*Exercise prompt*. In the records below, locate the line containing "Where should I click to: Click the Alabama", then output that line and all later lines exactly, through the last one.

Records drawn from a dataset
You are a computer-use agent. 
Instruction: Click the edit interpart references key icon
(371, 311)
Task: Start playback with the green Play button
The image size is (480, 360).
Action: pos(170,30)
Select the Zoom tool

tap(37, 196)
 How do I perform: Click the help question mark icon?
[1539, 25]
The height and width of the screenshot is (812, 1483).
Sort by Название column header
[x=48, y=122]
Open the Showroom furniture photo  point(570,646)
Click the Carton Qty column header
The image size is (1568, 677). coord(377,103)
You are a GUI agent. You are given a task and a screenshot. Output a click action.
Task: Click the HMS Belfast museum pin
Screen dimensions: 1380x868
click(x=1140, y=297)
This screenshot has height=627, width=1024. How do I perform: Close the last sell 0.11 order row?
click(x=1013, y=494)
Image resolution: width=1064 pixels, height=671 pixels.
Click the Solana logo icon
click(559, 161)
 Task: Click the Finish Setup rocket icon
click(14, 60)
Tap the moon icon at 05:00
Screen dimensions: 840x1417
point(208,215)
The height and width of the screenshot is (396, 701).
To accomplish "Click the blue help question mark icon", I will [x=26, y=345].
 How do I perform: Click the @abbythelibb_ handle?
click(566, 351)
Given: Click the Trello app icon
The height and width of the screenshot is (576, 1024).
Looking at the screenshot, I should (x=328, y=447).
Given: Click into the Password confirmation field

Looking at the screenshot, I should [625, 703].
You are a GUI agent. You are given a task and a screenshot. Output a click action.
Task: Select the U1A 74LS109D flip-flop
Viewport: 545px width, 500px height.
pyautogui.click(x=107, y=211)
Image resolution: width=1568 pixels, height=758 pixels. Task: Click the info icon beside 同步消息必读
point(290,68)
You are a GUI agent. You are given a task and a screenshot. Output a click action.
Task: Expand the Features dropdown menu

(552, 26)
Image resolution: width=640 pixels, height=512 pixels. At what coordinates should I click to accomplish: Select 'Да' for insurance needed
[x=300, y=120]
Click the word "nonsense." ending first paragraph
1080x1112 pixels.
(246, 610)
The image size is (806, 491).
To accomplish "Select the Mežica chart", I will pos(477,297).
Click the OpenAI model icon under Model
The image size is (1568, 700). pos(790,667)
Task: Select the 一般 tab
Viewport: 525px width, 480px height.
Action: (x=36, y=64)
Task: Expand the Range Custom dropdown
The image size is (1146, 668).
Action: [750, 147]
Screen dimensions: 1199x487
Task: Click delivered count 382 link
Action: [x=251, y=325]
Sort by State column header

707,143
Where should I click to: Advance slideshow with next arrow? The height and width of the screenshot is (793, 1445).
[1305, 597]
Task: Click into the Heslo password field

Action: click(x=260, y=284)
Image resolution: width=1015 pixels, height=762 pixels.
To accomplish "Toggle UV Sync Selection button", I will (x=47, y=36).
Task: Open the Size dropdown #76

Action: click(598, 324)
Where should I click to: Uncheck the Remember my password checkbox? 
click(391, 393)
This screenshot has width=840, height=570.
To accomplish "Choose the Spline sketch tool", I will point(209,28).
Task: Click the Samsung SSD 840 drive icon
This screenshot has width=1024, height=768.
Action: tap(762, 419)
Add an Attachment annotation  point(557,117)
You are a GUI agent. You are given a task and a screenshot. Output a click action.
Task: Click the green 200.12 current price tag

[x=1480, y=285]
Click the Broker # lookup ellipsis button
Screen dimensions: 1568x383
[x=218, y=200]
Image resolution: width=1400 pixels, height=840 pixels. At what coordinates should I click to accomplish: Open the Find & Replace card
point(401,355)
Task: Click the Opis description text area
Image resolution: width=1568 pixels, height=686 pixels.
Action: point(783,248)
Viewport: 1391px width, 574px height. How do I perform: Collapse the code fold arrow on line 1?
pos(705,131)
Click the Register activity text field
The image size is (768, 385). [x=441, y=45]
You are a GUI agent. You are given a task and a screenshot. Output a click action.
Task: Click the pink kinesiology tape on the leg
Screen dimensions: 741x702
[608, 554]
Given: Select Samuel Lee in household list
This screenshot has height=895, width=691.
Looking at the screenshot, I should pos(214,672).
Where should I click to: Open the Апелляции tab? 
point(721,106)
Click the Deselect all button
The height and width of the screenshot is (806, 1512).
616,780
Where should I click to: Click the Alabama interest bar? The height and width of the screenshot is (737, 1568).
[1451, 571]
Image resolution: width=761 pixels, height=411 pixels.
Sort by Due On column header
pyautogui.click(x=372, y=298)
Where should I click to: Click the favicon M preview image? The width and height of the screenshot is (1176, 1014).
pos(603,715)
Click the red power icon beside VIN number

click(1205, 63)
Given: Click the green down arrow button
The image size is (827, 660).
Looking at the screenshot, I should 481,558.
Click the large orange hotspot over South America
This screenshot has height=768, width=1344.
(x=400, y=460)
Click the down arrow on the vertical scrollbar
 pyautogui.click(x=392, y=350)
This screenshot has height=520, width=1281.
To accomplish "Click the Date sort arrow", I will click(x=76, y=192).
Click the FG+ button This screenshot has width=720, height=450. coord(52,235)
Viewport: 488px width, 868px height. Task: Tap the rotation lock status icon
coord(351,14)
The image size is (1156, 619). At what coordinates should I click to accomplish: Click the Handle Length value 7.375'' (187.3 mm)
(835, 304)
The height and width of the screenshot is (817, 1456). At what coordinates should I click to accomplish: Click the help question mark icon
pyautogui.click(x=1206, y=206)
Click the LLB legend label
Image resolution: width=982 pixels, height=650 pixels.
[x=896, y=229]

*Answer section*.
Where should I click to: Click the Alabama interest bar? The height and width of the screenshot is (737, 1568).
[1451, 571]
Image resolution: width=761 pixels, height=411 pixels.
Sort by Due On column header
pyautogui.click(x=372, y=298)
Where should I click to: Click the favicon M preview image? The width and height of the screenshot is (1176, 1014).
pos(603,715)
Click the red power icon beside VIN number

click(1205, 63)
Given: Click the green down arrow button
The image size is (827, 660).
Looking at the screenshot, I should 481,558.
Click the large orange hotspot over South America
This screenshot has height=768, width=1344.
(x=400, y=460)
Click the down arrow on the vertical scrollbar
 pyautogui.click(x=392, y=350)
This screenshot has height=520, width=1281.
To accomplish "Click the Date sort arrow", I will click(x=76, y=192).
Click the FG+ button This screenshot has width=720, height=450. coord(52,235)
Viewport: 488px width, 868px height. Task: Tap the rotation lock status icon
coord(351,14)
The image size is (1156, 619). At what coordinates should I click to accomplish: Click the Handle Length value 7.375'' (187.3 mm)
(835, 304)
The height and width of the screenshot is (817, 1456). At what coordinates should I click to accomplish: Click the help question mark icon
pyautogui.click(x=1206, y=206)
Click the LLB legend label
Image resolution: width=982 pixels, height=650 pixels.
[x=896, y=229]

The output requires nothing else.